On Thursday, President Donald Trump's Defense Secretary Jim Mattis abruptly resigned after what was reportedly a heated confrontation about Trump's plan to surrender in Syria.
CNN's Don Lemon had two New York Times columnists, Nicholas Kristof and Frank Bruni, on his show to discuss where the Trump administration stands after losing one of its most respected officials.
"Is this administration melting down?" asked Lemon.
"That phrase has been in my head all day," said Bruni. "You said it's a monumental night a few minutes ago. There is no hyperbole in that. I sit here and feel anxious and fearful and sad about the country, because the way this president is behaving, and all the things you just mentioned, it does feel like we're on the precipice of something bad—if we're not there already."

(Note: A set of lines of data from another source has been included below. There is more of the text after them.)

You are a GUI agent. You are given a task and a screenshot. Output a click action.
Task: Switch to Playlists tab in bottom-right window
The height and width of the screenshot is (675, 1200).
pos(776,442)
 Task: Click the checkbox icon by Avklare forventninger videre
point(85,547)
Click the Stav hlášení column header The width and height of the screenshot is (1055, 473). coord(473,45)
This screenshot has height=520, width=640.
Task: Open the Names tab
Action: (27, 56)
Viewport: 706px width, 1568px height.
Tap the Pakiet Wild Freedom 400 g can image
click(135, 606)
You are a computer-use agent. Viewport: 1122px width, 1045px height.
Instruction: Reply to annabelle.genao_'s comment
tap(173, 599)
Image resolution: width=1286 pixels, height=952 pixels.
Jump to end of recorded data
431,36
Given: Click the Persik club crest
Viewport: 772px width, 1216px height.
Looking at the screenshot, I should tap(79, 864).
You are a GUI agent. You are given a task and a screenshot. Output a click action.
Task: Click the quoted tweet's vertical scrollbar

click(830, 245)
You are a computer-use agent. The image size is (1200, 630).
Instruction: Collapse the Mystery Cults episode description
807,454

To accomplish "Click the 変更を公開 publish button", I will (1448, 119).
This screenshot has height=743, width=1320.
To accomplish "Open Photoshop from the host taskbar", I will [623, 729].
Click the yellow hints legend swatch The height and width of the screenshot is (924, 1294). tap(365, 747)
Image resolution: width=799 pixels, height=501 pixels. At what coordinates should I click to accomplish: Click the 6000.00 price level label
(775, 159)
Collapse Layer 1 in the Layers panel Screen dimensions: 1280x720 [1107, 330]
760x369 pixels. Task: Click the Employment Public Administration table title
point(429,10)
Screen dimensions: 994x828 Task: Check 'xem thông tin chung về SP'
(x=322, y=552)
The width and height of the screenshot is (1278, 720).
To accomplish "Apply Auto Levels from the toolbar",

Unlike other defections in Trump's turnover-heavy cabinet, this one seemed like a major loss, said Bruni.
"Jim Mattis was the best of this administration. This is not an administration that is overloaded with talent. He was the pinnacle of the administration and he was trying to stay in that job as long as possible, as long as he felt that he could make a positive effect on President Trump and he is seeming to say that this president is ineducable," he said. "And when you hear that it's impossible not to feel great fear about the direction of this country."
"When President Trump took office, there were competing theories. One is he would learn more about the world. That he would be restrained by advisors and gradually grow into the position," Kristof said. "And the other was that he would gradually shake off the constraints and go his own way. Clearly, the second course has taken effect. At the end of the day, I think he's domestically constrained by institutions, by Congress, by laws—and the area where he has, the president has the greatest autonomy, of course, is international affairs."
Things will only get worse without Mattis, the "proverbial adult in the room," Bruni said.
"We're left with even less talent in this administration," Bruni said. "This administration can't find a new chief of staff. It just can't attract top talent and that's because—you mentioned pettiness before. It's because of the way Donald Trump behaves and treats people. He has joked that he only gets the best. He has no access to the best because the best don't want to have anything to do with a culture this chaotic and this ungrounded."